Integral bridge type suspension

Technical Field

The invention relates to the field of vehicle engineering, in particular to an integral bridge type suspension.

Background

The suspension is an important component of modern automobiles, and has the functions of elastically connecting a frame or an automobile body with an axle or wheels, transmitting force and moment between the automobile and the frame or the automobile body, relieving impact load transmitted to the frame or the automobile body from a road surface, damping vibration, isolating noise input from the ground and tires, controlling the motion law of the wheels and ensuring that the automobile has required riding comfort and operation stability.

As shown in fig. 1, the conventional integral bridge suspension uses a leaf spring 2' as an elastic element, and the leaf spring 2' is connected with an axle 1' through a saddle bolt 3', and the leaf spring 2' plays a role in bearing and guiding. The integral bridge suspension damps vibrations by means of a damper 4', a damping mass 5' being mounted on the inside of the leaf spring 2 '. When the suspension is deformed under the action of load, the buffer block 5 'is contacted with the axle 1', thereby playing a role in limiting and achieving the effect of preventing the suspension from deforming too much and crashing the frame or the vehicle body.

However, the existing integral bridge suspension has the following defects: (1) the steel plate spring 2' has large self weight and is not beneficial to the light weight design of the whole vehicle; (2) when the steel plate spring 2' moves, the sheets rub against each other to generate dynamic stiffness, and the smoothness is poor; (3) the unsprung mass of the suspension is high, which is detrimental to handling stability.

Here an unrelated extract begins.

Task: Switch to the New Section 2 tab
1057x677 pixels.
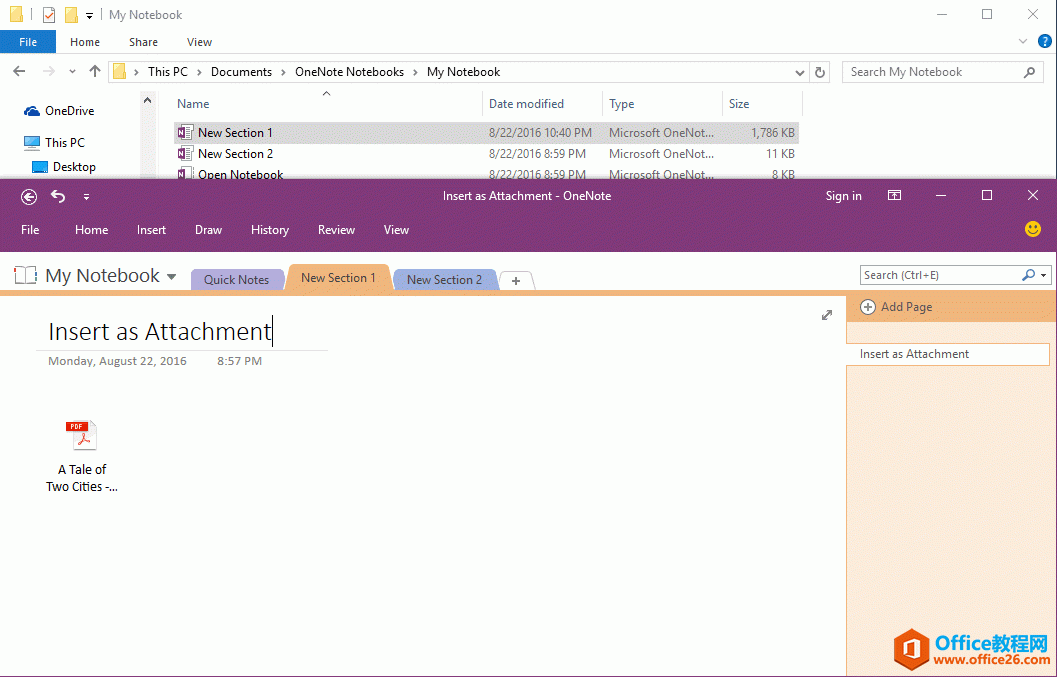Action: pos(444,279)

Therefore, how to provide a monolithic suspension that can overcome the defects in the prior art is a technical problem that needs to be solved in the art.

Disclosure of Invention

It is an object of the present invention to provide a new solution for an integral bridge suspension that overcomes the drawbacks of the prior art.

According to a first aspect of the present invention, a unitary bridge suspension is provided.

The integral bridge type suspension comprises an axle, a shock absorber, an elastic supporting mechanism and a pull rod mechanism; wherein the content of the first and second substances,

two ends of the shock absorber are respectively connected with the axle and the vehicle body;

the elastic supporting mechanism comprises two groups of elastic supporting unit components, the two groups of elastic supporting unit components respectively correspond to two sides of the axle in the width direction, and the elastic supporting unit components comprise a first elastic supporting unit and a second elastic supporting unit;

an axial through hole is formed in the first elastic supporting unit, an annular bulge is formed in the outer wall surface of the first elastic supporting unit, one end of the first elastic supporting unit is abutted or connected with a vehicle body, and the other end of the first elastic supporting unit is arranged opposite to the vehicle axle;

the second elastic support unit is arranged around the first elastic support unit, one end of the second elastic support unit is abutted against the outer end area of the axle tube on the axle, and the other end of the second elastic support unit is arranged to provide acting force towards the direction of the vehicle body for the first elastic support unit;

the pull rod mechanism comprises an upper pull rod pair, a lower pull rod pair and a transverse pull rod;

the upper pull rod pair comprises two upper pull rods, one ends of the two upper pull rods are respectively connected with the axle, the other ends of the two upper pull rods are connected with the vehicle body, and one ends of the two upper pull rods connected with the axle are positioned between the two groups of elastic supporting unit components;

the lower pull rod pair comprises two lower pull rods, one ends of the two lower pull rods are respectively connected with the axle, the other ends of the two lower pull rods are connected with the vehicle body, and the ends of the two lower pull rods connected with the axle are positioned at the outer sides of the two groups of elastic supporting units;

the two ends of the transverse pull rod are respectively connected with the axle and the vehicle body, one end of the transverse pull rod, which is connected with the axle, is located between the two groups of elastic supporting unit assemblies, and the axis of the transverse pull rod is higher than that of the axle.

Optionally, the shock absorbers are arranged in pairs, and one end of each shock absorber connected with the axle is located between the elastic support unit assembly and the lower tie rod.

Optionally, an included angle between the axis of the shock absorber and the vertical perpendicular line is less than or equal to 7 °.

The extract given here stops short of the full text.